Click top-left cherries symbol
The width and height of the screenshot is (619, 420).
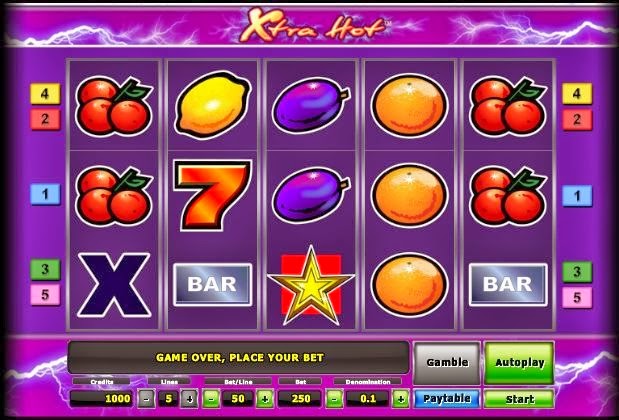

********

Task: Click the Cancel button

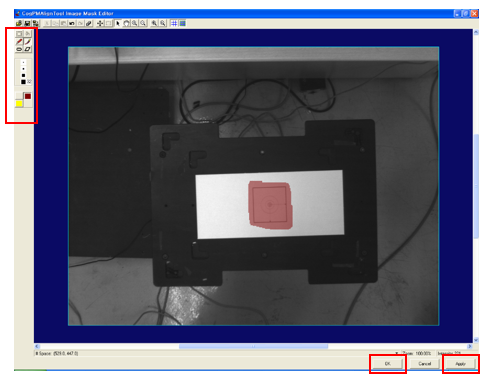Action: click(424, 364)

********

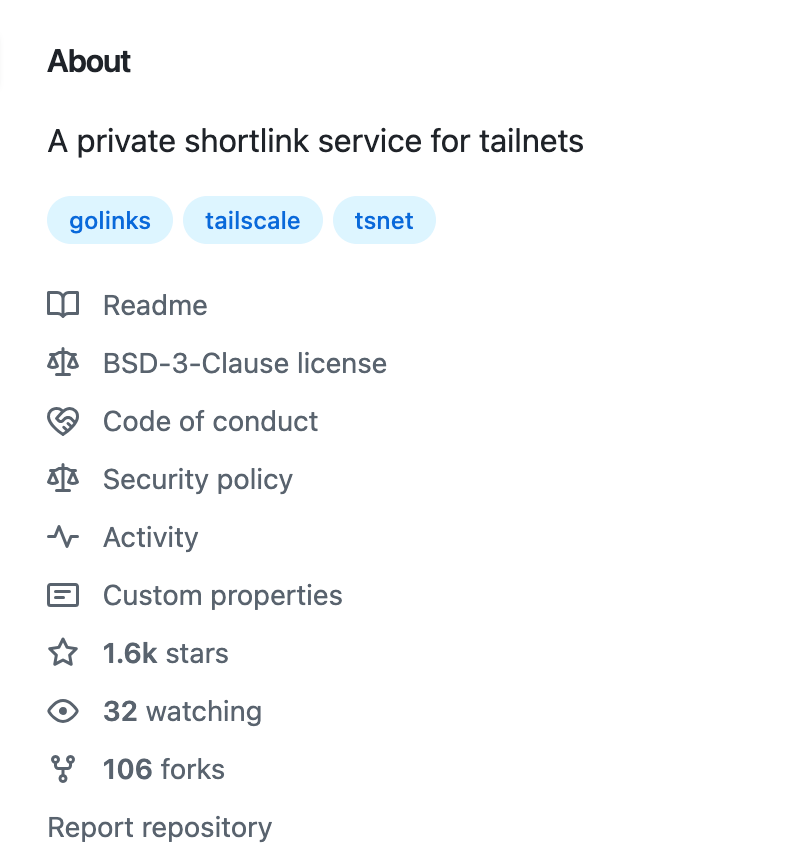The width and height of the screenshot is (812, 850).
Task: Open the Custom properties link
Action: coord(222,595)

********

* _YOUR TASK_
Retype, exactly and in full, the lines above from the one containing "Click top-left cherries symbol" through the one containing "The width and height of the screenshot is (619, 420).".

* _ANSWER FOR THIS EXERCISE_
Click top-left cherries symbol
The width and height of the screenshot is (619, 420).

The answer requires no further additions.